Le poète terminera par une morale qui
désapprouve l'argument de la force et l'avènement d'un monde
impitoyable. Il y a des manquements au respect des droits humains. Le plus fort
exerce sur le plus faible sa loi avec souvent une couverture juridique. La loi
d'exception, même si elle prend du temps pour infliger la peine à
ses victimes, elle ne pourrait triompher de la loi morale.
Par conséquent, le poète est convaincu que le
despotisme ou la tyrannie ne peut faire sa loi de manière sempiternelle.

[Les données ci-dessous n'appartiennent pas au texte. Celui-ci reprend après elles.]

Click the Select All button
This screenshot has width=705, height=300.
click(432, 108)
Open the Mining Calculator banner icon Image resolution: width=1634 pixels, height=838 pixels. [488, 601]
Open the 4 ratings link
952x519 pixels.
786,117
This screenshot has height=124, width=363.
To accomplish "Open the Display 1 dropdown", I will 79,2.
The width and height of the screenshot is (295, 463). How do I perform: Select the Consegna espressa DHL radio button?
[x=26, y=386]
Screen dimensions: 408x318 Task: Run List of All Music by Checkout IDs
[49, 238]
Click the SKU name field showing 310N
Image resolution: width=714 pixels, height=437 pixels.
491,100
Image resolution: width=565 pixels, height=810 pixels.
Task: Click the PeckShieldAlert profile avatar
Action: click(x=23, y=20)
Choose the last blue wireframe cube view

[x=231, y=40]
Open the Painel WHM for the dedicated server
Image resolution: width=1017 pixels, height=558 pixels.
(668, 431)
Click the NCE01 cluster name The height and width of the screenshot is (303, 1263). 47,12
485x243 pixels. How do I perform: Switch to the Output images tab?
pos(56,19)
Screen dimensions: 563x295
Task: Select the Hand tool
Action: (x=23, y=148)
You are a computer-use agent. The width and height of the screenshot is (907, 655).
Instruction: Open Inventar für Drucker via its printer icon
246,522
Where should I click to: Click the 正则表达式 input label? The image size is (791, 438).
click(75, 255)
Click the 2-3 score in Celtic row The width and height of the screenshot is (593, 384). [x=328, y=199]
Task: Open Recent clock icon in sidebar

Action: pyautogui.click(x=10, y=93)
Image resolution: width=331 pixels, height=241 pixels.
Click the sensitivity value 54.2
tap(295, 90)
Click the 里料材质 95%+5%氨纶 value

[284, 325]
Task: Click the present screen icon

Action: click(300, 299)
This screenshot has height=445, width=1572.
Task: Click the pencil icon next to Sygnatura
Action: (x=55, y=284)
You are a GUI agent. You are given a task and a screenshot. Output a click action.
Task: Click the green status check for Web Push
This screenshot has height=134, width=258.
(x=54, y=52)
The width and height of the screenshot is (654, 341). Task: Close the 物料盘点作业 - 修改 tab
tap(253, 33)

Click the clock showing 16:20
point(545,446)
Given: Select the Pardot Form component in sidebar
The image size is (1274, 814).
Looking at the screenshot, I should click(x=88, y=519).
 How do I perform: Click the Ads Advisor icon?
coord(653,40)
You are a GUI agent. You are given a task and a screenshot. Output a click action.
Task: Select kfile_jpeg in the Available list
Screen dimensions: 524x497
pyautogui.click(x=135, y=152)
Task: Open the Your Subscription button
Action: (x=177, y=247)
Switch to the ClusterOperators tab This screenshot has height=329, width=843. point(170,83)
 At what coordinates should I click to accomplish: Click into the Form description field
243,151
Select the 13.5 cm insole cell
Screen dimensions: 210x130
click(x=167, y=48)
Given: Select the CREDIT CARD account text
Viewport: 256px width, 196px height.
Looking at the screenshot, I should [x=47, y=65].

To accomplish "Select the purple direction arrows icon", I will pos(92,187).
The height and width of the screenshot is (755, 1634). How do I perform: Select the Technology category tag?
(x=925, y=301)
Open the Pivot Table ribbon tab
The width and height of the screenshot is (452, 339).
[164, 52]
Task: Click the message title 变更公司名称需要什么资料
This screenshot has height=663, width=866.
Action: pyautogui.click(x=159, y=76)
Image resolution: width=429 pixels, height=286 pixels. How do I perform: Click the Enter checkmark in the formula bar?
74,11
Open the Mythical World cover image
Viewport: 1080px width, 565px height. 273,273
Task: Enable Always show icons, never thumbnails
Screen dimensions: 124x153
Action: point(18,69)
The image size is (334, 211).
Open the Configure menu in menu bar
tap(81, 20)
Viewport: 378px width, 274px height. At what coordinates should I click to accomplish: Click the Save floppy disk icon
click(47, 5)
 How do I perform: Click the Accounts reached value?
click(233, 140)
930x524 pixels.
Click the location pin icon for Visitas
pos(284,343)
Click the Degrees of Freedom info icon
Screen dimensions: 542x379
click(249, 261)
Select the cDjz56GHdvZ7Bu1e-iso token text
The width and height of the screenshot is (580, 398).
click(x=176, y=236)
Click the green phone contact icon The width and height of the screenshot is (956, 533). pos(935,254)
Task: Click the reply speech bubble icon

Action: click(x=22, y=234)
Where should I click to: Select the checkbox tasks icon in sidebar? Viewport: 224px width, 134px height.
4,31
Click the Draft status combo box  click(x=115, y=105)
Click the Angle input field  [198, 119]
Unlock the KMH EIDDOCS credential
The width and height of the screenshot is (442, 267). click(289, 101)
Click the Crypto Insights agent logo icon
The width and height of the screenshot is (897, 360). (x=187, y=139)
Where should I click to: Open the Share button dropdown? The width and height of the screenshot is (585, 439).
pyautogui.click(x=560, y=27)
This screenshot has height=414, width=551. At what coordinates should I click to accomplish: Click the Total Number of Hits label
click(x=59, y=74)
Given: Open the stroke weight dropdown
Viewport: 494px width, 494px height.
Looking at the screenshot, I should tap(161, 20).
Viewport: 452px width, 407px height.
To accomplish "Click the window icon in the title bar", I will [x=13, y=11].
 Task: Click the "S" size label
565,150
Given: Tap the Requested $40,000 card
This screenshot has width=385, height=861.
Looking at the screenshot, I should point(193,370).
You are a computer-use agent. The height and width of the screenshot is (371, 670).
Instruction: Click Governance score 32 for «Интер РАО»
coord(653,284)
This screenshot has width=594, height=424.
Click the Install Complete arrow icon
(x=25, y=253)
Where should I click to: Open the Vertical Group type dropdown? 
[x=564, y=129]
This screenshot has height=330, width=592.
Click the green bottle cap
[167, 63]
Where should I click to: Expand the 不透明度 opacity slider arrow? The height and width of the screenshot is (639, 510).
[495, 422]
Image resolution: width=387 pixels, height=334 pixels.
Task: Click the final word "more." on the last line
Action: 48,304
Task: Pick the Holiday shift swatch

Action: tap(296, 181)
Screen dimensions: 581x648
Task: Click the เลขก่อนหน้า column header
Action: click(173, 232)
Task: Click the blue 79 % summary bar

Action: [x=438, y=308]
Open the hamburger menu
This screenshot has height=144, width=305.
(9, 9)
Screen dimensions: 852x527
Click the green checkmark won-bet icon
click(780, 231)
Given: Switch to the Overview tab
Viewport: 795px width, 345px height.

Parmi les ruines sociales et culturelles un trésor peut toujours
être découvert et permettre une réhabilitation des
structures socio - culturelles traditionnelles qui faisaient la fierté
et l'authenticité des sociétés africaines. Une destruction
complète des artifices pourrait permettre une
régénérescence socio - culturelle. Mais avant
l'avènement de celle - ci, la loi du plus fort est toujours la meilleure
et nous pouvons le constater à travers la décadence des
sociétés africaines. Il y a une situation léthargique qui
s'installe et inquiète.
« Le monde d'aujourd'hui
Est de puissance !
La force
Détermine la victoire !
Toute faiblesse
Est EPHEMERE !
C'est le refrain quotidien
Des tam - tams ! »
Par le règne de la violence et des tyrannies,
l'équilibre social est brisé. Et si le bonheur réside dans
l'état de l'être, nous pouvons affirmer que cette situation des
sociétés traditionnelles déstabilisées plonge les
peuples noirs dans l'adversité, dans le malheur.